Originality is Exhausting. And Maybe That's the Point

Originality feels impossible when everything is a remix. Here's how I stay honest, weird, and creative in a world drowning in copies.

There’s a quiet kind of pressure that sits with me. Not the pressure to finish a piece. Not even the pressure to be good. But the pressure to be original.
To be first. To make something so untouched, so uninspired by anything else, that even your brushstrokes feel like a patent.

My god! Pressure can be paralyzing.

You sit down to create.... and the voice in your head already starts:
"This looks like that one episode of The Office."
"This feels like something that already exists on Etsy."
"Someone’s done this before, and they probably did it better."

And just like that, the pencil pauses. The draft stays unfinished. I close the tab before it becomes a canvas.

Lately, I’ve been tired. Not the kind of tired you solve with sleep.
I’m tired of versions.
Of fan art in the style of Studio Ghibli.
Of AI-generated “new” films that feel like recycled visual soup.
Of music that is basically a remix of a remix of a remix — now slower, sadder, and TikTok-ed to death.

With so much access to tools, references, and algorithms, you’d think the golden age of creativity would be now. But instead, we’re drowning in iterations.
Where’s the original?

And even worse... what if there’s no such thing left?

Maybe that’s the real artist’s dilemma today. Not a lack of ideas, but too many copies floating in front of us. Too much comparison. Too much inspiration that starts to feel like infection.

But here's a thought I’m still chewing on: maybe originality isn’t about being first. Maybe it’s about being honest.

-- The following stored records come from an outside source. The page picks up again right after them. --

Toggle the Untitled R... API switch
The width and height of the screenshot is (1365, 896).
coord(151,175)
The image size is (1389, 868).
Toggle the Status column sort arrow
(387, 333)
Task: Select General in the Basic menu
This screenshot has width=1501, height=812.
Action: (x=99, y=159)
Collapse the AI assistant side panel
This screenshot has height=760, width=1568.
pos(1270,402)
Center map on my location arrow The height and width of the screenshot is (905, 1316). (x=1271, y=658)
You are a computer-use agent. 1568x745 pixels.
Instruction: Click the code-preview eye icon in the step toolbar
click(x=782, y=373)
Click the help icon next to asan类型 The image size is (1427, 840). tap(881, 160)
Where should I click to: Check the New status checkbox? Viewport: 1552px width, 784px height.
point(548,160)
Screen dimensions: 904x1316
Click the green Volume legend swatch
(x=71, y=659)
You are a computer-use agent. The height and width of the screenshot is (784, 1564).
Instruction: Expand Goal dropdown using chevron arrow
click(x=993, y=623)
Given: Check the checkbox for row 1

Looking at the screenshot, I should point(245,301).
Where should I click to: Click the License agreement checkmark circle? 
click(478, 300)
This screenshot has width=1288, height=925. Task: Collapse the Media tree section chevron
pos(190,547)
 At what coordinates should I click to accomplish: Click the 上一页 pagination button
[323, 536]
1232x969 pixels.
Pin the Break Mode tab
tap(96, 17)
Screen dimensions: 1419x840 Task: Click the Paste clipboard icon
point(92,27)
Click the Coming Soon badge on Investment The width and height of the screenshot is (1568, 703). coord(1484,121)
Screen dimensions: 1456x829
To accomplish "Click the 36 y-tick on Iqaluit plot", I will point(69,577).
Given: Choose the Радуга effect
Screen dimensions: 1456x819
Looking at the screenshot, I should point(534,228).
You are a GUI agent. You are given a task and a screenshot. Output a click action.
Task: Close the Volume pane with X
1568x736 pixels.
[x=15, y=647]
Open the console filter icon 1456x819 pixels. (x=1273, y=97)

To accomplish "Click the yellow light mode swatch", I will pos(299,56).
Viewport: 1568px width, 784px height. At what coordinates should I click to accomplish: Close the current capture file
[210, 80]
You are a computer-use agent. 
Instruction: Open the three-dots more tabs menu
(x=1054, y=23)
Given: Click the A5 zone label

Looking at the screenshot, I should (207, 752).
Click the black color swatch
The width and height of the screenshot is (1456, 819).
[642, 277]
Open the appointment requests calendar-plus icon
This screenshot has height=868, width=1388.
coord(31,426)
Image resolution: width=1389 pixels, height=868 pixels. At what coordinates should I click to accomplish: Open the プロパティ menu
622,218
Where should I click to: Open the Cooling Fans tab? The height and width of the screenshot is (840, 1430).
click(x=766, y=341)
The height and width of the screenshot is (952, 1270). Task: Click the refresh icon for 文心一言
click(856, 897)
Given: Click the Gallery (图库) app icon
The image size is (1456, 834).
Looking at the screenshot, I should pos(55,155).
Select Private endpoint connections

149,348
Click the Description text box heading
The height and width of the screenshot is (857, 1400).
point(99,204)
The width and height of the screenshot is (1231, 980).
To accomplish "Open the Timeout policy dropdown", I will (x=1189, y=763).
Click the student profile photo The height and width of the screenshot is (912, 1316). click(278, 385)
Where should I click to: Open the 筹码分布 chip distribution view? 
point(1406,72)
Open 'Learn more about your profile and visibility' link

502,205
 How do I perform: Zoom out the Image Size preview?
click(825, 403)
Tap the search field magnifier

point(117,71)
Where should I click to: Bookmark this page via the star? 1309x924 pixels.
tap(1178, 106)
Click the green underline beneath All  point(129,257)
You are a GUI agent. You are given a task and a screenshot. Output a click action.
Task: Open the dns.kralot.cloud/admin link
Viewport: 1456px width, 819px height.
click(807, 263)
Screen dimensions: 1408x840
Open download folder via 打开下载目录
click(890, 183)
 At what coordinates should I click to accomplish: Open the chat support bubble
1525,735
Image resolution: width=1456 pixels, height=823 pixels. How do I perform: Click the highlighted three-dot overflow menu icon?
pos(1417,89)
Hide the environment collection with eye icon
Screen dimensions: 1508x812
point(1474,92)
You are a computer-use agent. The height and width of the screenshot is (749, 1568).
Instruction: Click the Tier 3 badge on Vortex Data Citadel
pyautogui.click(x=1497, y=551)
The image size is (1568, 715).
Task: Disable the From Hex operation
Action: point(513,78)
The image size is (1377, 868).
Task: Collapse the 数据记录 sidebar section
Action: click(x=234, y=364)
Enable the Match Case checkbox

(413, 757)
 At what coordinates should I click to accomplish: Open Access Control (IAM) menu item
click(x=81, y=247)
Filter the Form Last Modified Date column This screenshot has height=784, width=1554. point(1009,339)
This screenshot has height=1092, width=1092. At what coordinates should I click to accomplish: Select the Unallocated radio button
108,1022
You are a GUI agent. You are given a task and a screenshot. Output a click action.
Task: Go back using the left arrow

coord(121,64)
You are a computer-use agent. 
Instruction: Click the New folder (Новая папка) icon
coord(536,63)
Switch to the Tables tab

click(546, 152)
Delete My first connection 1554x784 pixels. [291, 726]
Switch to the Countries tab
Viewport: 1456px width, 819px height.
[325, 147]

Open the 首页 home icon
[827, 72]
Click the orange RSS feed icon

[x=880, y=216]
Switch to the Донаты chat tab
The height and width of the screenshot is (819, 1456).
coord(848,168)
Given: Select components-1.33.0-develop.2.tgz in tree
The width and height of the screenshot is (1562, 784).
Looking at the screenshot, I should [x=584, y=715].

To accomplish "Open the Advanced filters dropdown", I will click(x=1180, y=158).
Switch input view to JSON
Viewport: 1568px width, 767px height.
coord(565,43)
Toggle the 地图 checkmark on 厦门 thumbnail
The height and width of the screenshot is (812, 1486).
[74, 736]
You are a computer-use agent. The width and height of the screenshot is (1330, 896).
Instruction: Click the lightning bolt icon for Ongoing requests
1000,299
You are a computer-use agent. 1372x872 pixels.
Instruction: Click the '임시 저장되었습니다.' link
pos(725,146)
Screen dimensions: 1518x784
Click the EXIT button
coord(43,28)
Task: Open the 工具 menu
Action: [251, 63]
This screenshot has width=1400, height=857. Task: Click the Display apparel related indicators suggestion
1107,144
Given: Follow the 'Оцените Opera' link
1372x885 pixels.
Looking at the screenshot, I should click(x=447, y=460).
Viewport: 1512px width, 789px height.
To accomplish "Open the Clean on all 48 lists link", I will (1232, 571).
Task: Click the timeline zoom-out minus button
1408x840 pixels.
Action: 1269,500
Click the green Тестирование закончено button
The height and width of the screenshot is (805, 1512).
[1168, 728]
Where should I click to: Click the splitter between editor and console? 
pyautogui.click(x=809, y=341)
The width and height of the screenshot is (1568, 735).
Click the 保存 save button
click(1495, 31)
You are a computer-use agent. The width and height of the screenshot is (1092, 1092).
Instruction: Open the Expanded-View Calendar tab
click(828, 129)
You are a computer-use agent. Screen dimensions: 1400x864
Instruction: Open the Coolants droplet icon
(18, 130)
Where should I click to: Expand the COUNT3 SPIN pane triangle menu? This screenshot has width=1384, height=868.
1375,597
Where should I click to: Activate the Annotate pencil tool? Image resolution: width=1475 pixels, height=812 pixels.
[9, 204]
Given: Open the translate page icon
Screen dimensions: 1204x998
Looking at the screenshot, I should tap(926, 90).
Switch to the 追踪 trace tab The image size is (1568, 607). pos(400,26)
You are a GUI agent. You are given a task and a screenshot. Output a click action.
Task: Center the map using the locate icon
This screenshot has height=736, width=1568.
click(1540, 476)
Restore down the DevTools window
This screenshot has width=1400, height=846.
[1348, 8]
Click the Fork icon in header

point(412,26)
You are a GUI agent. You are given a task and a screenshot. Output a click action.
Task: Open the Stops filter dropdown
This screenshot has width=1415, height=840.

Because when I make something that is truly mine... something drawn from my own tangled mess of memories, fears, obsessions, and love — even if it looks like something else… it hits different.
It feels alive.


So, how can an artist be original?

Here are my ways.
Not a blueprint. Not gospel. Just what’s helping me, right now:

  • Turn off the algorithm. For an hour. For a day. For as long as you can afford. Let your own thoughts speak louder than your feed.
  • Make art for one person. Your best friend. Your child self. A stranger with your exact trauma. Forget the crowd. Make it personal.
  • Steal better. Not copy-paste, but Frankenstein. Mix medieval anatomy sketches with street memes. Stitch together what only you could combine.
  • Talk to weird people. Not influencers. People in cafes. Neighbors. Your aunt who believes birds are government drones. Original stories live in weird minds.
  • Write before you paint. Or talk before you sketch. Say it clumsily first. Get the feeling right before the form.

That’s what I’ve been trying. Some days it works. Some days it doesn’t. But it helps quiet the noise long enough for me to hear myself.


So no, I don’t think humanity is out of ideas.
I think we’re out of permission to be real.
To make imperfect, untrendy, deeply human art that may or may not get picked up by an algorithm.

So let’s carve out the original. Not by force, but by sincerity.

Because maybe originality isn’t something we find.
Maybe it’s something we return to... slowly, awkwardly, but truthfully.